The celebration of Same Sex Marriage notwithstanding, the welcome we felt for FWC folks (tshirt or not) seemed deeper and broader this year. The General Synod itself seemed more theologically and ideologically diverse.

  • There were more FWC-friendly folks in attendance at the Synod than in previous years. (We also had better and deeper fellowship with one another.)
  • A couple of the most radical resolutions were rejected, as in labeling the actions of Israel against Palestine “apartheid.”
  • A number of the other resolutions, even if passed (such as the resolution encouraging divestment in Israel) provoked healthy debate in committee and/or plenary session.
  • At this Synod we were more likely to hear the name of Jesus, an invitation to the Holy Spirit, a plea for prayer or actual prayer, and less likely to hear theological language that ECOTs find off-putting. Apparently God really is still speaking in the UCC!
  • In spite of, or perhaps because of, my being FWC President, I was invited to chair one of the ten 75-member committees that processes the proposed resolutions before they come to the floor. At the least, that takes away some of the negative stigma associated with being ECOT in the UCC.
  • Because of (a) that committee chair assignment, (b) FWC’s intentionality about showing up for 5 consecutive synods, (c) holding annual FWC board meetings in the UCC’s church house, and mostly because of (d) the gracious work of God in answer to prayers, I realized by the end of Synod I was on a first-name (and friendly!) basis with all the members of the UCC’s collegium, the incoming General Minister and President, the moderator, the Vice-chair of the UCC board plus other board members, key persons on the business and committee process, the Executive Director and other key members of the ONA coalition, the chair of the Council of Conference Ministers and several other CMs, the chief legal counsel, the UCC’s top Ecumenical officer, two key leaders of the United Church of Canada, and more. Several of these made a special effort to express genuine respect and appreciation to me, knowing full well the principles of the organization I represent. I think that’s real progress!
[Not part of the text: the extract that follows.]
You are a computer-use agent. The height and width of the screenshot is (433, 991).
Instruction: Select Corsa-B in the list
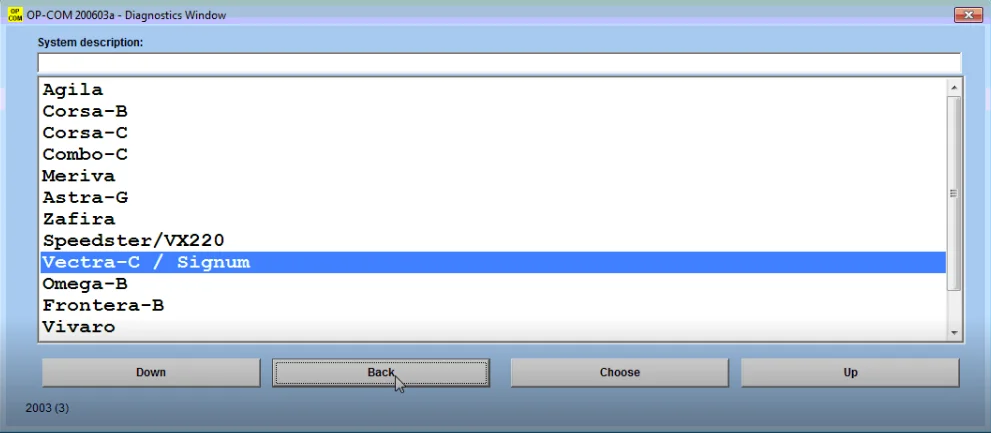(x=493, y=111)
  • We had good attendance and feedback at our FWC dinner introducing the ministry of Cruxifusion, a “Christ-centered” renewal group in Canada that might spawn something similar in the UCC. While at FWC we’re concerned about what happens with same sex marriage, we are much more concerned about pointing the Church and the world to Jesus Christ and the historic faith that is centered in him. Only Jesus has the power to transform his Church.
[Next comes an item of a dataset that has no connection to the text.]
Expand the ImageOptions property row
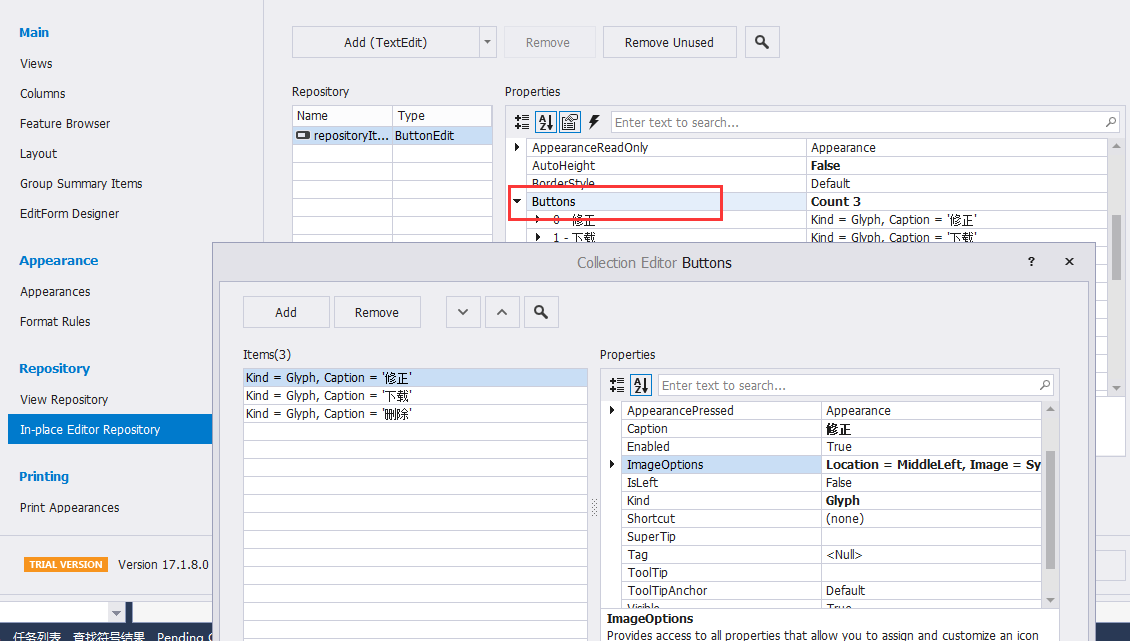 coord(612,465)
  • I also have been in touch with two other more progressively minded pastors who want the UCC to work much harder on the local and wider church levels to make its “radical inclusion” inclusive of ECOTs. This is in addition to my own Conference Minister, Rev. Edward Davis, who has made this very quest a passion of his in the Southern Conference. See my blog after the Southern Conference annual meeting, which preceded the General Synod by a week.

All of this was, I must say, exhausting for Linda and me, who are true introverts only pretending to be extroverts when that’s needed. So after General Synod we took a couple of days (also to celebrate our 37th anniversary!) at Pipestem State Park in West Virginia. It rained most of the time we were there, but that was OK with us. On our final morning, I took the picture below from the lodge balcony overlooking the nearby mountains. It was raining at the time, and only the closest vegetation was in focus. Everything beyond was hazy.

Isn’t that a great metaphor for your life and ours, as well as for our work in Christ’s church? We are rarely privileged to see very far with clarity. All we know is the next step. Beyond that, we know our heavenly Father is already there, and we find our comfort in remembering we belong to him.